Programmatic AST construction as a supported use case

rubys · April 10, 2026, 2:47pm

Several projects in the Crystal ecosystem work with the compiler’s AST from outside the compiler itself: the language server (crystalline), linters (ameba), documentation generators, and transpilers like railcar (GitHub - rubys/railcar: Rails-to-Crystal transpiler, Rails-compatible Crystal framework, and RBS type signature generator · GitHub) which translates Ruby to Crystal. Each of these independently discovers the same friction points and invents similar workarounds.

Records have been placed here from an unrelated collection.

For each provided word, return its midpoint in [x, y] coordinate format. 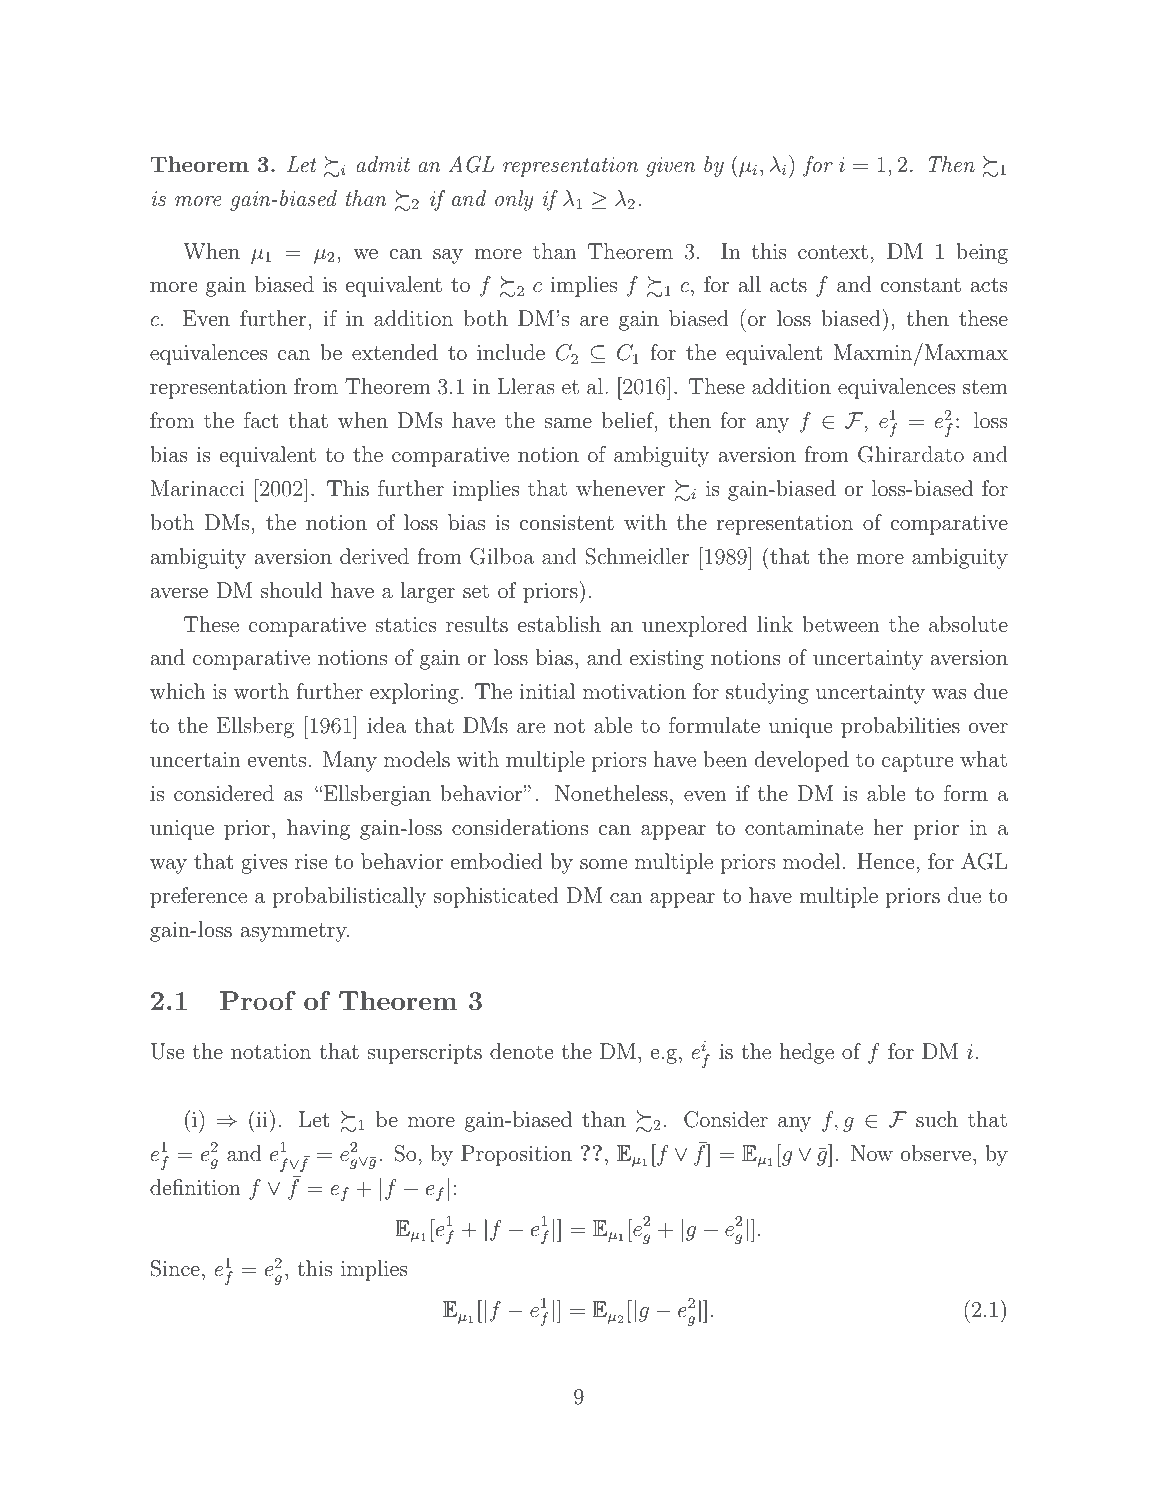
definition [195, 1187]
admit [383, 164]
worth [261, 691]
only [514, 200]
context [833, 252]
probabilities [900, 727]
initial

I’d like to start a discussion about what it would look like if Crystal treated programmatic AST construction and analysis as a supported use case. I’m not looking for near-term changes — just exploring whether this direction interests the community and what the right API surface might be.

For context, I recently filed crystal-lang/crystal#16822 proposing that semantic analysis be decoupled from LLVM. That removes the heaviest barrier to using the compiler as a library. The questions below are about what comes next — once tools can load the semantic phase, what API should they use?

Construction helpers

Building a simple x = 1 + 2 programmatically requires:

Crystal::Assign.new(
  Crystal::Var.new("x"),
  Crystal::Call.new(
    Crystal::NumberLiteral.new("1").as(Crystal::ASTNode),
    "+",
    [Crystal::NumberLiteral.new("2").as(Crystal::ASTNode)]
  )
)

The .as(Crystal::ASTNode) casts are needed because array literals infer a concrete element type that doesn’t match the Array(ASTNode) parameter. Every constructor call requires this ceremony. Railcar has 40 of these casts across 19 files. A builder API, factory methods that return ASTNode, or covariant array handling would eliminate this.

Serialization of abstract trees

Crystal’s ToSVisitor has overloads for every concrete node type but not the abstract ASTNode base. When the parser builds a tree, each node has a concrete compile-time type, so dispatch works. When external code builds trees, variables hold ASTNode references, and serialization fails.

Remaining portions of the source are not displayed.